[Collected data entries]
★ ★ ★
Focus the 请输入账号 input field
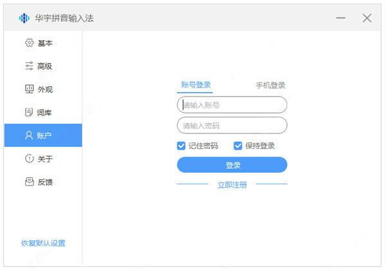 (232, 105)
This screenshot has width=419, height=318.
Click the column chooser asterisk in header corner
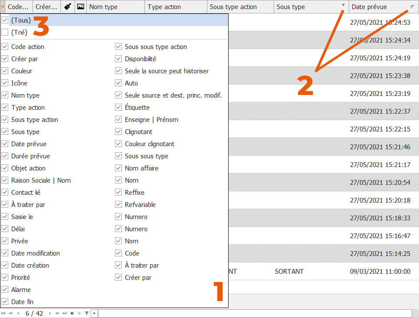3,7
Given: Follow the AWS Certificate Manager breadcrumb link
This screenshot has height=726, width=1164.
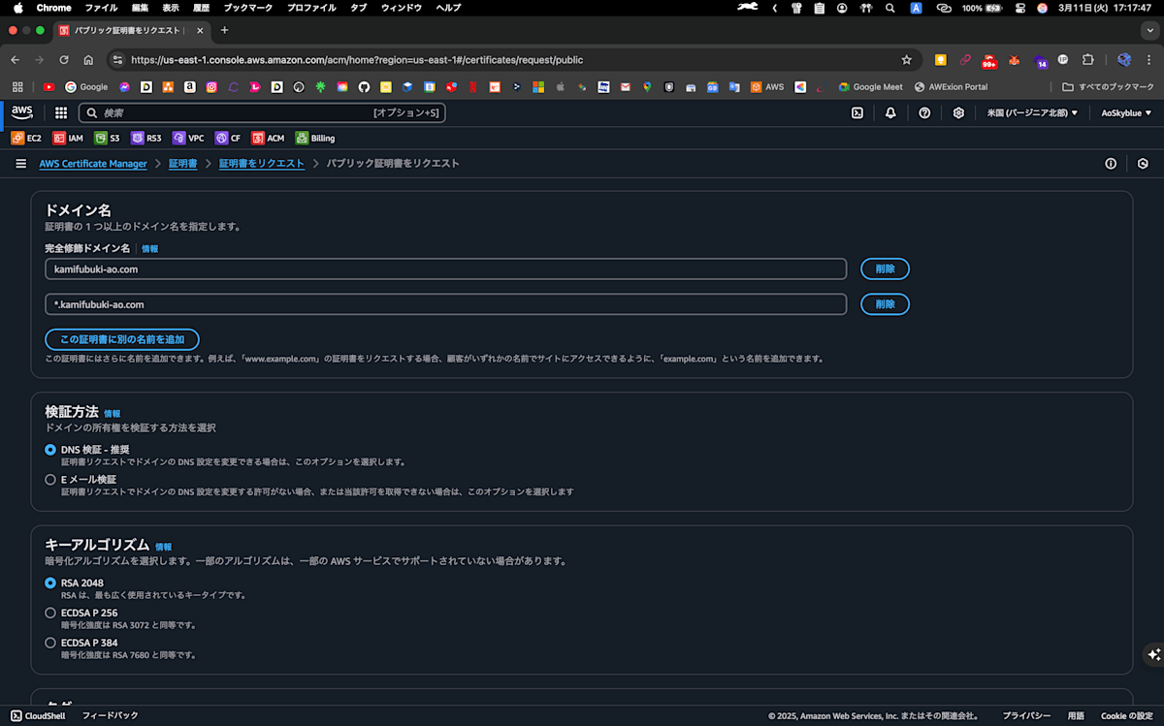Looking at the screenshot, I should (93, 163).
★ ★ ★
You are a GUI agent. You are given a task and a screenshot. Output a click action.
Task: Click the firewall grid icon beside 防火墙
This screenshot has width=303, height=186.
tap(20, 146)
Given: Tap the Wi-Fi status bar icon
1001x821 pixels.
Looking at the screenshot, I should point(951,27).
★ ★ ★
=== Your objective ===
Scan the records for lines that hold "icon", and reproduce each one you find.

=== Response box ===
Task: Click the firewall grid icon beside 防火墙
Given: Tap the Wi-Fi status bar icon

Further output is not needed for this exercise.